Lieber Herr Kalok, liebe Kolleginnen und Kollegen,

> > Das die *amerikanisch-orientierte* DDC fuer Europa
> > gaenzlich ungeeignet ist, ist bei Experten schon lange bekannt.
> 
> mit "gaenzlich" ignorieren Sie natuerlich die 
> Naturwissenschaften und Technik. Im Detail ist sicher das 
> eine oder andere zu ergaenzen (Regionalschluessel, .....
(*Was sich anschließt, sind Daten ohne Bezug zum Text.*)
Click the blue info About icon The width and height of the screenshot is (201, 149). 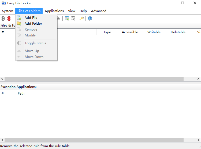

Ich persoenlich glaube, dass der Teufel hier genau im
Detail steckt - und bezweifle, dass die Einfuehrung der DDC 
(wie auch die UDK) heutzutage dem Nutzer der Bibliothek viel bringt.
Die Zwangsbeglueckung des ohnehin schon indirekt durch genuegend
praxisferne Regelwerke gequaelten OPAC-Benutzers haette
nur zur Folge, dass viel Geld verschleudert und der
Zugang zur Information kaum verbessert wuerde. Ich glaub
einfach nicht, dass einem vernuenftigen Informationssucher
in einem OPAC tausende zusaetzliche Klassen mit kryptischen Schluesseln
Anhaengseln und sonstigem Geschnoerksel zuzumuten sind. Das
gilt uebrigens auch fuer den durchschnittlichen Bibliothekar
am Auskunftspult.

Ueberspitzt formuliert vermute ich, dass der Hauptzweck der
Universalklassifikationen zumindest bei uns der ist, Studenten
und Studentinnen in bibliothekarischen Fachhochschulen und
sonstigen Ausbildungsstaetten zu indoktrinieren und sozusagen
ueber die Hintertuer einen Schuss Wissenschaftlichkeit bzw.
Hohepriestertum reinzubringen. Natuerlich gibts fast nix Komplexes,
das nicht irgendeinen Vorteil haette, aber mir kommt der
vermeintliche Vorteil von Universalklassifikationen ein wenig
vor wie im Maerchen mit des Kaisers neuen Kleidern:
viel Gerede, hohe Kosten, Insider-Beweihraeucherung usw.
Der Benutzer (das ist - zur Erinnerung - der, der Buecher und
Zeitschriften
lesen will) sieht sie nicht, hat nichts davon usw.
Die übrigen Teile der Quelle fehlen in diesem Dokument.